19. Remedies on Default. Upon the occurrence of an Event of Default, or at any time thereafter if such Event of Default shall be continuing, in addition to any other contract, statutory and common law rights, rights or remedies Company may have, Company shall have the right to terminate any sale and/or take possession of any Product delivered to Customer or sue for the recovery of monies.

20. Assignment by Company. Without consent of Customer, Company may assign or sell its interests, rights in these Conditions to any assignee (“Company’s Assignee”). Upon request, Customer will acknowledge such assignment in a form customarily received by Company’s Assignee and thereafter pay all payments and other amounts due to Company’s Assignee. Customer’s obligation to pay any payments or amounts due under these Conditions to Company’s Assignee shall be absolute and unconditional. Customer hereby waives any right to assert against Company’s Assignee any claims, defenses, abatements, reduction, counterclaims, recoupment, right of cancellation or offsets which Customer may have against Company, and Customer hereby expressly agrees not to assert any such abatements, reduction, counterclaims, recoupment, right of cancellation or offsets claims, defenses or offsets against Company’s Assignee.

21. Assignment by Customer. Customer may not assign, delegate or transfer any of its rights, duties or claims under this Conditions to any third party without the prior written consent of Company.

22. Waiver, Amendment or Modification. No waiver, amendment or modification of any provision hereof or any right or remedy hereunder shall be effective unless in writing and signed by the party to be bound. No failure by Company to exercise, and no delay by Company in exercising, any right, power or any right or remedy by Company on any one occasion shall not be construed as a bar to or waiver of any right or remedy on any future occasion. All rights and remedies of Company are separate and cumulative and the exercise of any right or remedy shall not limit or prejudice the exercise of any other right or remedy. Headings to any sections are for convenience only.

23. Court Jurisdiction.
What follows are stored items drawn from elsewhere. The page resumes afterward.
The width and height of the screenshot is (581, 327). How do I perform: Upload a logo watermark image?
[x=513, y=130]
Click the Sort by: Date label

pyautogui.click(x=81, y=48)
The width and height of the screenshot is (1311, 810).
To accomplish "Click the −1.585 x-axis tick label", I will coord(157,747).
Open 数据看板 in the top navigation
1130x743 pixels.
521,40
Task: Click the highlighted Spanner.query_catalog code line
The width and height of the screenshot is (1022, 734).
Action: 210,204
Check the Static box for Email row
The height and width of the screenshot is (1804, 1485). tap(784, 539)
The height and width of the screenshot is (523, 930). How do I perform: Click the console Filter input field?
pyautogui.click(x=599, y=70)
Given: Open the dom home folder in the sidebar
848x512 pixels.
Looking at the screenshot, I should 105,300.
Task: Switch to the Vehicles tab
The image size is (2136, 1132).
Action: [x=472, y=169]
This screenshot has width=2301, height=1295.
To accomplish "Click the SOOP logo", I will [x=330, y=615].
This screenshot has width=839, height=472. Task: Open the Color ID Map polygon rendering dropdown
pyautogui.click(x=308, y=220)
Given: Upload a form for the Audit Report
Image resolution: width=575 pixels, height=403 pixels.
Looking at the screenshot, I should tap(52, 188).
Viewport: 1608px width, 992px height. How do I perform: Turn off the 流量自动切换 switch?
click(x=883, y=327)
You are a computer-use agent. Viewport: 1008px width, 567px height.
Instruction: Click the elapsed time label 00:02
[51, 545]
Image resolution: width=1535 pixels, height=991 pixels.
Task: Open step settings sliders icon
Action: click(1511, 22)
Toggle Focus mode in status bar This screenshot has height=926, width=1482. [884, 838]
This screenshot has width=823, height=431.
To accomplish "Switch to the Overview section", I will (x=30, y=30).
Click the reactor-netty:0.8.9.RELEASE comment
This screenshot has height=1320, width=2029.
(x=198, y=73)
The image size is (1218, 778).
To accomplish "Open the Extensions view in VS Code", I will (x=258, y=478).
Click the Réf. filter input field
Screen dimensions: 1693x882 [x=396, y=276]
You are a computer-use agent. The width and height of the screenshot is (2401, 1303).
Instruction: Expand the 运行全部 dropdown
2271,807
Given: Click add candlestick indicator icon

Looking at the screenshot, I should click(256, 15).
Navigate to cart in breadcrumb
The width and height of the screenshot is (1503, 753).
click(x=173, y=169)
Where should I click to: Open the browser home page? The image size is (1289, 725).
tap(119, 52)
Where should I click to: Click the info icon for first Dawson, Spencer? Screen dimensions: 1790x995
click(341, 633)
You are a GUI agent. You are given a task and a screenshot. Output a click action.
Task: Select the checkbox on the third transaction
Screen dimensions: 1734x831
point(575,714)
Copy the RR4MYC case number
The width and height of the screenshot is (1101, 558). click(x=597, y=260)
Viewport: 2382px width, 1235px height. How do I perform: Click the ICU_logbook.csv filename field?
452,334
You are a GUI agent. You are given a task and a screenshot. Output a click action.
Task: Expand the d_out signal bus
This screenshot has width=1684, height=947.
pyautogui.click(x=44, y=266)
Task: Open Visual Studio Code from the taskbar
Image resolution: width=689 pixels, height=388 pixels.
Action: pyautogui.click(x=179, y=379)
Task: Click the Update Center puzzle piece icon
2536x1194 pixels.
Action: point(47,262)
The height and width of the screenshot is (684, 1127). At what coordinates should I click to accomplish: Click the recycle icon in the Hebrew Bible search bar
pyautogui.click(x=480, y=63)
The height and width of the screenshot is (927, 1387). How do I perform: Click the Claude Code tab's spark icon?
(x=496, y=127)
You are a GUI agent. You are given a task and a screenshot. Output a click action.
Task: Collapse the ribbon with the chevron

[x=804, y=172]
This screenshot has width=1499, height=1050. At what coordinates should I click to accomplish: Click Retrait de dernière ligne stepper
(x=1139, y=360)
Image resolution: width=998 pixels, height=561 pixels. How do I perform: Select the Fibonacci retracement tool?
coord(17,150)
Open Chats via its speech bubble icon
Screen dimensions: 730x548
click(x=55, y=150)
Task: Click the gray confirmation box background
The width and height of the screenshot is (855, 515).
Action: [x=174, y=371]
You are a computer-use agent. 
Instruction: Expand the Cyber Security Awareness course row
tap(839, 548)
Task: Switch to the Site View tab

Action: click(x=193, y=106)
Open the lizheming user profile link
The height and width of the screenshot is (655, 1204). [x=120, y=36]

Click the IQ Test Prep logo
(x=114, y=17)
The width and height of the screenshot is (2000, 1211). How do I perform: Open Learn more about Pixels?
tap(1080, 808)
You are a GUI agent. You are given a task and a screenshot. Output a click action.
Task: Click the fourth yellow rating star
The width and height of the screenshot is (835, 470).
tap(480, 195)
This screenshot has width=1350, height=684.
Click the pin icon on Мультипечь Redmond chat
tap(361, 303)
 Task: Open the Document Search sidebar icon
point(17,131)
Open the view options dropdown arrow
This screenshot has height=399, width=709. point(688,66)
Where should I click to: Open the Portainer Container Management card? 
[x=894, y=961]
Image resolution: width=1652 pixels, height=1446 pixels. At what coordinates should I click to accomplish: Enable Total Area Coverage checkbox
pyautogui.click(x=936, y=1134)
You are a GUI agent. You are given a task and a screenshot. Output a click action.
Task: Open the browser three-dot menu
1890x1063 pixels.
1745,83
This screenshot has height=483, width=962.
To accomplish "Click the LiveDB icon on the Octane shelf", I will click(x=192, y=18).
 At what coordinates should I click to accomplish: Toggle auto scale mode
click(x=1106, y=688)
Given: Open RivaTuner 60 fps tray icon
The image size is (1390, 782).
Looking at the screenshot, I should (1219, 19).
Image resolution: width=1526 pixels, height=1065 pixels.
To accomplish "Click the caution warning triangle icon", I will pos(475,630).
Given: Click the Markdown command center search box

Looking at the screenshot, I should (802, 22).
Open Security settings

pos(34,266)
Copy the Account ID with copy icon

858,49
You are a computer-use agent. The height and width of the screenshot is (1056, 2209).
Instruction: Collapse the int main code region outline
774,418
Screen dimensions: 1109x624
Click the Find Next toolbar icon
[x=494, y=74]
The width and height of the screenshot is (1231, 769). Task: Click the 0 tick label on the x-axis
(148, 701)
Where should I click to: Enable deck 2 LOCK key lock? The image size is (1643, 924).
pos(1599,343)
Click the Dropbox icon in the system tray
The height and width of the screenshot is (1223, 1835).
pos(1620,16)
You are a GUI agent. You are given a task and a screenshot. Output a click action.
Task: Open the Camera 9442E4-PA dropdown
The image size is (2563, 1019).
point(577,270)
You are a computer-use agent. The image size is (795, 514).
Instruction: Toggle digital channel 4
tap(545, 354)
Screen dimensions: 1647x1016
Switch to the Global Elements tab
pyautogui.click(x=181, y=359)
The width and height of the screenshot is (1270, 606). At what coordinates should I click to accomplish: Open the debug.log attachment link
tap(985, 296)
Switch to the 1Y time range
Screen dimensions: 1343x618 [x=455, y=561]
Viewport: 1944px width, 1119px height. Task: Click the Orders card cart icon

Customer agrees that any controversy, claim, action or dispute arising out of or relating to this Conditions, regardless of any choice or law or the forum non conveniens doctrine, will be subject to the laws of the State of California and the parties hereto agree to these matters being adjudicated solely in the State or Federal Court, located in State of California, County of Orange, and Customer voluntarily submits to the jurisdiction of said Courts.

JURY WAIVER. COMPANY AND CUSTOMER HEREBY KNOWING AND VOLUNTARILY WAIVE AND RELINQUISH ANY RIGHT TO TRIAL BY JURY IN ANY ACTION OR PROCEEDING RELATED TO THIS CONDITIONS

24. Attorneys’ Fees. In the event any arbitration or judicial action or proceeding is initiated with respect to any matters relating to this Conditions or in the event either party seeks relief form the automatic stay of 11 U.S.C. Section 362 (or any successor statue thereto), then the party in whose favor any award shall be given or arty relief shall be granted or judgment shall be entered shall be entitled to recover from the other party all costs and expenses (including attorneys’ fees) incurred in such action or proceeding any appeal there from.

25. Severability. In the event any provision or portion of any provision of these Conditions shall be held by a court of competent jurisdiction to be unenforceable or invalid, the remaining provisions or portions thereof shell remain in full force end effect.

26. Entire Conditions. Notwithstanding any purchase order or other documentation submitted by Customer, these Conditions and the Warranty constitute the entire terms of sale between Customer and Company pertaining to the sale of any and all Company products.